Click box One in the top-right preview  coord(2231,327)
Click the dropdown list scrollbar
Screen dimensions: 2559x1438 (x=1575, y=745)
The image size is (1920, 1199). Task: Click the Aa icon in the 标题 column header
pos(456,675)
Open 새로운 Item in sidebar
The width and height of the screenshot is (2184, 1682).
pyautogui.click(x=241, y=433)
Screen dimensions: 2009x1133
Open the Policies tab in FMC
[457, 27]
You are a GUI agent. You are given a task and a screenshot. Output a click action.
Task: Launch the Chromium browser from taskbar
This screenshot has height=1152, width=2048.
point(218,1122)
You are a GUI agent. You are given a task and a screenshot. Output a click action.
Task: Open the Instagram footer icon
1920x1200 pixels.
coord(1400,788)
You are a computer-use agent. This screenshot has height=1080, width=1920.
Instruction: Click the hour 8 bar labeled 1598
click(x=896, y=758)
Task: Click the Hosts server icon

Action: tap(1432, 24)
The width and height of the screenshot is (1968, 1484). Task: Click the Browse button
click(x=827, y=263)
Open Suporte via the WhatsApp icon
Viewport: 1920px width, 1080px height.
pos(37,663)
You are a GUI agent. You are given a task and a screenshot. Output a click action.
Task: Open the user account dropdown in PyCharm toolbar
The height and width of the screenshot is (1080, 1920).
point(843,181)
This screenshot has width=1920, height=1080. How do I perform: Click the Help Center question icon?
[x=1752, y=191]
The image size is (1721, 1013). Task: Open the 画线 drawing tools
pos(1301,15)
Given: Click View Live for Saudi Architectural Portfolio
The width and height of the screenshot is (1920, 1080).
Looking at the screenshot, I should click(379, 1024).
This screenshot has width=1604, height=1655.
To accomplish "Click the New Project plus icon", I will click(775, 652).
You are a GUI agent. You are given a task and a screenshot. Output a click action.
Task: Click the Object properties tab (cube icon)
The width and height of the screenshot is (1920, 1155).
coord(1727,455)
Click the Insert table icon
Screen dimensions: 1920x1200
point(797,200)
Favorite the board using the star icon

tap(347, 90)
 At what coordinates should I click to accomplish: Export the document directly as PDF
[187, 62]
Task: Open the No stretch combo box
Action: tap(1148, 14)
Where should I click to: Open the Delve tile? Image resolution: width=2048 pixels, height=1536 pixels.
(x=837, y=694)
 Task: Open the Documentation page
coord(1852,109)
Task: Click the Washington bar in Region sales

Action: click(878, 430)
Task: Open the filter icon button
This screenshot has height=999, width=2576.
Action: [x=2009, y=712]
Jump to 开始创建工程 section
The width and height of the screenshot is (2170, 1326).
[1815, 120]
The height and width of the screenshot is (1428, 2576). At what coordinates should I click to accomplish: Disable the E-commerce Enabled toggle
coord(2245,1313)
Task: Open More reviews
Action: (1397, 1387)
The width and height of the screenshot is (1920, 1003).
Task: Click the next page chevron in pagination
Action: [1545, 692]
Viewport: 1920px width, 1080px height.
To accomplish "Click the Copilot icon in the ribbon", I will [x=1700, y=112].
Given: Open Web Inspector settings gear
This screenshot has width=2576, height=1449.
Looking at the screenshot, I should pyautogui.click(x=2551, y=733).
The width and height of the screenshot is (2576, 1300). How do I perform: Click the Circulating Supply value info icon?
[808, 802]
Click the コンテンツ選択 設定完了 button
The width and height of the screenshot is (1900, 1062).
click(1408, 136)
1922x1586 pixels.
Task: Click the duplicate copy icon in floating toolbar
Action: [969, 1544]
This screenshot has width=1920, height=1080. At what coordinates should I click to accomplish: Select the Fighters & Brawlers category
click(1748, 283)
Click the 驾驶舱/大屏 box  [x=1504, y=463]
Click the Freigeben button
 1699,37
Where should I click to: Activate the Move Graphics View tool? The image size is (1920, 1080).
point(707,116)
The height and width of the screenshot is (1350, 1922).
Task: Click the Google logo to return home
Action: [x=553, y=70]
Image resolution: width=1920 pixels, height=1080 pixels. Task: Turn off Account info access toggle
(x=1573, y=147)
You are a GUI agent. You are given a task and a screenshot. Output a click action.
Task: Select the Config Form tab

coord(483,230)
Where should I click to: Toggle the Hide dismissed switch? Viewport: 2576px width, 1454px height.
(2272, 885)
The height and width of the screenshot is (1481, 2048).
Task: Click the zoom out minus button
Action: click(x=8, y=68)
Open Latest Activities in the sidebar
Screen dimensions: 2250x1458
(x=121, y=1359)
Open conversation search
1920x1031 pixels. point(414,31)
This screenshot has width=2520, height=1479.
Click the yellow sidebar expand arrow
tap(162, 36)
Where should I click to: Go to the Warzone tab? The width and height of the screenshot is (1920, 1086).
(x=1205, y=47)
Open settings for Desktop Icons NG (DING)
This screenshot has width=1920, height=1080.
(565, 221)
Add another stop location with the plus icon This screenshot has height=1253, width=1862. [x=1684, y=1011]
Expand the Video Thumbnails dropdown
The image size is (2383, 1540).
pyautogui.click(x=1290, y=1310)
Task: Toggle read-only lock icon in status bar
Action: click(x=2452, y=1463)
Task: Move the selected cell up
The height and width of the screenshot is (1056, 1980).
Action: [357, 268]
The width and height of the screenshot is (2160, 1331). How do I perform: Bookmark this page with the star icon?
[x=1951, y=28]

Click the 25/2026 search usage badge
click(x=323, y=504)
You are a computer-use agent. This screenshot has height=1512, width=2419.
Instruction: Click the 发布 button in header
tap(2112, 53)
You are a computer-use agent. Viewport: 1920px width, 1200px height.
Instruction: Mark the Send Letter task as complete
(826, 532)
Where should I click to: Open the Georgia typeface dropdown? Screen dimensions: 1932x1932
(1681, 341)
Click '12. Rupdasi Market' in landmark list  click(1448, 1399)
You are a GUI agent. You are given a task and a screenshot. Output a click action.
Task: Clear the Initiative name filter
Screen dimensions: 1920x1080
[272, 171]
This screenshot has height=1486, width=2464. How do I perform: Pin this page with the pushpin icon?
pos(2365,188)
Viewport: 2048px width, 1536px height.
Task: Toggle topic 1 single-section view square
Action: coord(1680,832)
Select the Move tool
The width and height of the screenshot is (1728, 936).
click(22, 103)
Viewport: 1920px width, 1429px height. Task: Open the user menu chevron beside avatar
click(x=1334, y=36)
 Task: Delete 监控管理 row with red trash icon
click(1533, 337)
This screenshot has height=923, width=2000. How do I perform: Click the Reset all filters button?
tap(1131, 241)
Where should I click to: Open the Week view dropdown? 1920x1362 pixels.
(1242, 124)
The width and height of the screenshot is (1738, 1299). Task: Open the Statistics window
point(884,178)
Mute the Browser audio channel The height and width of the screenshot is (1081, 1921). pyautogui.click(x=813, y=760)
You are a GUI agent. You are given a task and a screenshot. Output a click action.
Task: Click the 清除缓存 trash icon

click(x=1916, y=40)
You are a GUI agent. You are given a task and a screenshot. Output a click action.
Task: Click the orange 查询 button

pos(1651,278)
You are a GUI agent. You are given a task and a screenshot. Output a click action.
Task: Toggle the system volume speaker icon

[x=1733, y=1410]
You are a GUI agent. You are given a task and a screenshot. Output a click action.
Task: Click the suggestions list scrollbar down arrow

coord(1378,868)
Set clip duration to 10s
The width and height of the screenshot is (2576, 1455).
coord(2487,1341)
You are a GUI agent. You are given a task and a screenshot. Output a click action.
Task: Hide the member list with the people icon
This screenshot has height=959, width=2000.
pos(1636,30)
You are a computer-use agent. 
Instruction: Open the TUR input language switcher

⁂

WHAT IS REQUIRED:
Write out each record again, keeping every word as it is.

RESPONSE TO THIS EXERCISE:
Click box One in the top-right preview  coord(2231,327)
Click the dropdown list scrollbar
Screen dimensions: 2559x1438 (x=1575, y=745)
The image size is (1920, 1199). Task: Click the Aa icon in the 标题 column header
pos(456,675)
Open 새로운 Item in sidebar
The width and height of the screenshot is (2184, 1682).
pyautogui.click(x=241, y=433)
Screen dimensions: 2009x1133
Open the Policies tab in FMC
[457, 27]
You are a GUI agent. You are given a task and a screenshot. Output a click action.
Task: Launch the Chromium browser from taskbar
This screenshot has height=1152, width=2048.
point(218,1122)
You are a GUI agent. You are given a task and a screenshot. Output a click action.
Task: Open the Instagram footer icon
1920x1200 pixels.
coord(1400,788)
You are a computer-use agent. This screenshot has height=1080, width=1920.
Instruction: Click the hour 8 bar labeled 1598
click(x=896, y=758)
Task: Click the Hosts server icon

Action: tap(1432, 24)
The width and height of the screenshot is (1968, 1484). Task: Click the Browse button
click(x=827, y=263)
Open Suporte via the WhatsApp icon
Viewport: 1920px width, 1080px height.
pos(37,663)
You are a GUI agent. You are given a task and a screenshot. Output a click action.
Task: Open the user account dropdown in PyCharm toolbar
The height and width of the screenshot is (1080, 1920).
point(843,181)
This screenshot has width=1920, height=1080. How do I perform: Click the Help Center question icon?
[x=1752, y=191]
The image size is (1721, 1013). Task: Open the 画线 drawing tools
pos(1301,15)
Given: Click View Live for Saudi Architectural Portfolio
The width and height of the screenshot is (1920, 1080).
Looking at the screenshot, I should click(379, 1024).
This screenshot has width=1604, height=1655.
To accomplish "Click the New Project plus icon", I will click(775, 652).
You are a GUI agent. You are given a task and a screenshot. Output a click action.
Task: Click the Object properties tab (cube icon)
The width and height of the screenshot is (1920, 1155).
coord(1727,455)
Click the Insert table icon
Screen dimensions: 1920x1200
point(797,200)
Favorite the board using the star icon

tap(347, 90)
 At what coordinates should I click to accomplish: Export the document directly as PDF
[187, 62]
Task: Open the No stretch combo box
Action: tap(1148, 14)
Where should I click to: Open the Delve tile? Image resolution: width=2048 pixels, height=1536 pixels.
(x=837, y=694)
 Task: Open the Documentation page
coord(1852,109)
Task: Click the Washington bar in Region sales

Action: click(878, 430)
Task: Open the filter icon button
This screenshot has height=999, width=2576.
Action: [x=2009, y=712]
Jump to 开始创建工程 section
The width and height of the screenshot is (2170, 1326).
[1815, 120]
The height and width of the screenshot is (1428, 2576). At what coordinates should I click to accomplish: Disable the E-commerce Enabled toggle
coord(2245,1313)
Task: Open More reviews
Action: (1397, 1387)
The width and height of the screenshot is (1920, 1003).
Task: Click the next page chevron in pagination
Action: [1545, 692]
Viewport: 1920px width, 1080px height.
To accomplish "Click the Copilot icon in the ribbon", I will [x=1700, y=112].
Given: Open Web Inspector settings gear
This screenshot has width=2576, height=1449.
Looking at the screenshot, I should pyautogui.click(x=2551, y=733).
The width and height of the screenshot is (2576, 1300). How do I perform: Click the Circulating Supply value info icon?
[808, 802]
Click the コンテンツ選択 設定完了 button
The width and height of the screenshot is (1900, 1062).
click(1408, 136)
1922x1586 pixels.
Task: Click the duplicate copy icon in floating toolbar
Action: [969, 1544]
This screenshot has width=1920, height=1080. At what coordinates should I click to accomplish: Select the Fighters & Brawlers category
click(1748, 283)
Click the 驾驶舱/大屏 box  [x=1504, y=463]
Click the Freigeben button
 1699,37
Where should I click to: Activate the Move Graphics View tool? The image size is (1920, 1080).
point(707,116)
The height and width of the screenshot is (1350, 1922).
Task: Click the Google logo to return home
Action: [x=553, y=70]
Image resolution: width=1920 pixels, height=1080 pixels. Task: Turn off Account info access toggle
(x=1573, y=147)
You are a GUI agent. You are given a task and a screenshot. Output a click action.
Task: Select the Config Form tab

coord(483,230)
Where should I click to: Toggle the Hide dismissed switch? Viewport: 2576px width, 1454px height.
(2272, 885)
The height and width of the screenshot is (1481, 2048).
Task: Click the zoom out minus button
Action: click(x=8, y=68)
Open Latest Activities in the sidebar
Screen dimensions: 2250x1458
(x=121, y=1359)
Open conversation search
1920x1031 pixels. point(414,31)
This screenshot has width=2520, height=1479.
Click the yellow sidebar expand arrow
tap(162, 36)
Where should I click to: Go to the Warzone tab? The width and height of the screenshot is (1920, 1086).
(x=1205, y=47)
Open settings for Desktop Icons NG (DING)
This screenshot has width=1920, height=1080.
(565, 221)
Add another stop location with the plus icon This screenshot has height=1253, width=1862. [x=1684, y=1011]
Expand the Video Thumbnails dropdown
The image size is (2383, 1540).
pyautogui.click(x=1290, y=1310)
Task: Toggle read-only lock icon in status bar
Action: click(x=2452, y=1463)
Task: Move the selected cell up
The height and width of the screenshot is (1056, 1980).
Action: [357, 268]
The width and height of the screenshot is (2160, 1331). How do I perform: Bookmark this page with the star icon?
[x=1951, y=28]

Click the 25/2026 search usage badge
click(x=323, y=504)
You are a computer-use agent. This screenshot has height=1512, width=2419.
Instruction: Click the 发布 button in header
tap(2112, 53)
You are a computer-use agent. Viewport: 1920px width, 1200px height.
Instruction: Mark the Send Letter task as complete
(826, 532)
Where should I click to: Open the Georgia typeface dropdown? Screen dimensions: 1932x1932
(1681, 341)
Click '12. Rupdasi Market' in landmark list  click(1448, 1399)
You are a GUI agent. You are given a task and a screenshot. Output a click action.
Task: Clear the Initiative name filter
Screen dimensions: 1920x1080
[272, 171]
This screenshot has height=1486, width=2464. How do I perform: Pin this page with the pushpin icon?
pos(2365,188)
Viewport: 2048px width, 1536px height.
Task: Toggle topic 1 single-section view square
Action: coord(1680,832)
Select the Move tool
The width and height of the screenshot is (1728, 936).
click(22, 103)
Viewport: 1920px width, 1429px height. Task: Open the user menu chevron beside avatar
click(x=1334, y=36)
 Task: Delete 监控管理 row with red trash icon
click(1533, 337)
This screenshot has height=923, width=2000. How do I perform: Click the Reset all filters button?
tap(1131, 241)
Where should I click to: Open the Week view dropdown? 1920x1362 pixels.
(1242, 124)
The width and height of the screenshot is (1738, 1299). Task: Open the Statistics window
point(884,178)
Mute the Browser audio channel The height and width of the screenshot is (1081, 1921). pyautogui.click(x=813, y=760)
You are a GUI agent. You are given a task and a screenshot. Output a click action.
Task: Click the 清除缓存 trash icon

click(x=1916, y=40)
You are a GUI agent. You are given a task and a screenshot. Output a click action.
Task: Click the orange 查询 button

pos(1651,278)
You are a GUI agent. You are given a task and a screenshot. Output a click action.
Task: Toggle the system volume speaker icon

[x=1733, y=1410]
You are a GUI agent. You are given a task and a screenshot. Output a click action.
Task: Click the suggestions list scrollbar down arrow

coord(1378,868)
Set clip duration to 10s
The width and height of the screenshot is (2576, 1455).
coord(2487,1341)
You are a GUI agent. You are given a task and a screenshot. Output a click action.
Task: Hide the member list with the people icon
This screenshot has height=959, width=2000.
pos(1636,30)
You are a computer-use agent. 
Instruction: Open the TUR input language switcher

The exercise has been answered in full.